"... Gesù prese la ferma decisione di mettersi in cammino verso Gerusalemme e mandò messaggeri davanti a sé. Questi si incamminarono ed entrarono in un villaggio di Samaritani per preparargli l'ingresso. Ma essi non vollero riceverlo..."
Il Vangelo è l'epopea dei fallimenti di Cristo, il racconto particolareggiato delle incomprensioni che subì, dell'incredulità che destava, dello scompiglio che portava, dell'ingratitudine che lo circondava.
La retorica del "Cristo applaudito" è una costruzione mitico/letteraria, molto "conveniente", non solo per la Chiesa di oggi, ma già per gli autori evangelici. Basti pensare che il "re" che entra a Gerusalemme, circondato dalle acclamazioni della gente, è incomprensibile alla luce di ciò che accadeva poco tempo prima (fu costretto a fuggire dal tempio e a rifugiarsi a Betania "per paura dei Giudei"), e visto cosa accadde poco tempo dopo: un doppio processo e una orribile condanna.
Pertanto, tra le righe, siamo chiamati a leggere altro.

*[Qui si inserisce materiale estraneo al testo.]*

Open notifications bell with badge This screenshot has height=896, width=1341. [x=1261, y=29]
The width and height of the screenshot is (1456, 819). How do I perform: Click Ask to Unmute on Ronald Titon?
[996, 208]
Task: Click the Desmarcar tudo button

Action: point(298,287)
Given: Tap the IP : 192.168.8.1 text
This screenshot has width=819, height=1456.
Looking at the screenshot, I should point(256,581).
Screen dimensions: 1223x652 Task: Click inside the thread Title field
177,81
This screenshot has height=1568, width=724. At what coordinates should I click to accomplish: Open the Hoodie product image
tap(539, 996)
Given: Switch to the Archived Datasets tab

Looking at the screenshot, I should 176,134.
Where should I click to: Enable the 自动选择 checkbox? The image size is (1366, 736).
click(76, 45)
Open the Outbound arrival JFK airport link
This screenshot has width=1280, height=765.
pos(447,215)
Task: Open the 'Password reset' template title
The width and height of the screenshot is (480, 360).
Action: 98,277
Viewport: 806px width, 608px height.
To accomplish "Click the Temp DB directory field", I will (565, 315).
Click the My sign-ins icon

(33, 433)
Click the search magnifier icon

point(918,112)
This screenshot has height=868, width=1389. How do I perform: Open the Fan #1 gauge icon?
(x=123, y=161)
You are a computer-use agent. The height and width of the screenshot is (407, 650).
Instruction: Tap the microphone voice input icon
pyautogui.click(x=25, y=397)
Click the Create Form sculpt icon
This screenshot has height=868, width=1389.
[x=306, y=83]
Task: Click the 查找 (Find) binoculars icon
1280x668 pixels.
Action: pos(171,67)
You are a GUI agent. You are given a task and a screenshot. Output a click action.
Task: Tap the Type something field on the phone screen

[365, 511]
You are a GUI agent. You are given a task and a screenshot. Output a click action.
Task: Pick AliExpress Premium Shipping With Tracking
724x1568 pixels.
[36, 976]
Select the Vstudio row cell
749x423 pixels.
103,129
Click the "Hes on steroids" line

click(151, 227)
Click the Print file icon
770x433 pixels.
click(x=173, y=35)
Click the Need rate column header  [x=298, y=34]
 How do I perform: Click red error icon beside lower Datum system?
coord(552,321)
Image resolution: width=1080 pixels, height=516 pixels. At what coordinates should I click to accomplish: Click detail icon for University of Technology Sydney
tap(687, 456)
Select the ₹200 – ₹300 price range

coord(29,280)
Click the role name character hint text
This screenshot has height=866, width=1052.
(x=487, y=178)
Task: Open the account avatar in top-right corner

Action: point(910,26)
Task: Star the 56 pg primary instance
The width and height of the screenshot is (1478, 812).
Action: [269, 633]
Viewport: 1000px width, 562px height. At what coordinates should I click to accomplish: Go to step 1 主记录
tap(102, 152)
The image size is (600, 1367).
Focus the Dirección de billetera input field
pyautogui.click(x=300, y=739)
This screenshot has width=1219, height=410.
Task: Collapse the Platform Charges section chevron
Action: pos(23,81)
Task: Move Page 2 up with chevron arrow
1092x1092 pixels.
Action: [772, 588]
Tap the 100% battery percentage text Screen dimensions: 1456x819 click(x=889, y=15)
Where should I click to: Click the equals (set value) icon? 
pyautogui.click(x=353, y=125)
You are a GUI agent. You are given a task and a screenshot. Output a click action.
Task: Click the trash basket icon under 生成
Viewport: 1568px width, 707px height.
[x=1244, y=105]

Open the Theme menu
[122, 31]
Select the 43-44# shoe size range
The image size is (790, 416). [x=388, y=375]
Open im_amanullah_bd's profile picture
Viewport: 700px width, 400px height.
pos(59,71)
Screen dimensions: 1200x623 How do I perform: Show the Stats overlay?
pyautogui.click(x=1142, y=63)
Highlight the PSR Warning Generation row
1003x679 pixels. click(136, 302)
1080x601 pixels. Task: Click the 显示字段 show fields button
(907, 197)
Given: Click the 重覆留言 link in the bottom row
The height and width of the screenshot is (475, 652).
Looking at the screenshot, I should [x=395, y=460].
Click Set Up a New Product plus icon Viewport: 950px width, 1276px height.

Non certamente che la gloria arriva solo attraverso la sofferenza e la morte. Questo è vittimismo.
Piuttosto, nella mia preghiera, risulta chiara la solidarietà estrema con i perdenti di questo mondo. Non per pietà, compassione o "desiderio" di sconfitta, ma perché parlare al cuore dell'uomo fu e rimarrà una delle cose più difficili al mondo.
Gli "ultimi" incontrano disprezzo, insofferenza. Sono "problema sociale", "patata bollente".
Cristo non era un "primo", un "vincente". Era un "ultimo", accanto agli "ultimi" perché difficile era la strada che aveva scelto di perseguire: parlare al cuore dell'uomo. E parlargli dal suo cuore, mettendolo a repentaglio.
Anche oggi, tanti, scelgono questa strada. Dal mendicante, al girovago, al giovane che sceglie i paradisi artificiali del sesso, dello sballo, di ogni mania possibile... Tutti disperati, mossi, spesso, in prima istanza, dal desiderio di parlare al cuore e di essere ascoltati e accolti nel cuore.
La fine di tanti di questi è brutta, perché il linguaggio del cuore, pur semplicissimo nella sua "grammatica", è duro nella predisposizione che richiede e nelle prospettive "svantaggiose" a cui apre.
Ci vuole coraggio e determinazione per parlare al cuore e con il cuore.
Quando il cuore viene ferito nel suo aprirsi, nel suo sbocciare, tanti, quasi tutti, cadiamo negli errori dell'insignificanza e dell'autodistruzione.
Nel caso di Cristo, no. Fino alla fine, parlò col cuore e ai cuori, non perdendo di vista la meta (l'uomo) e non deviando verso lo sconforto. Tra i disperati, viene da dire, che fu "l'eccellente", perché accolse e vinse la disperazione stessa, fino in fondo. Fino alla fine.
Quanti sentono, sperimentano, il fallimento nella vita, si aprano a questo compagno. Che precede, accompagna, segue i loro stessi passi.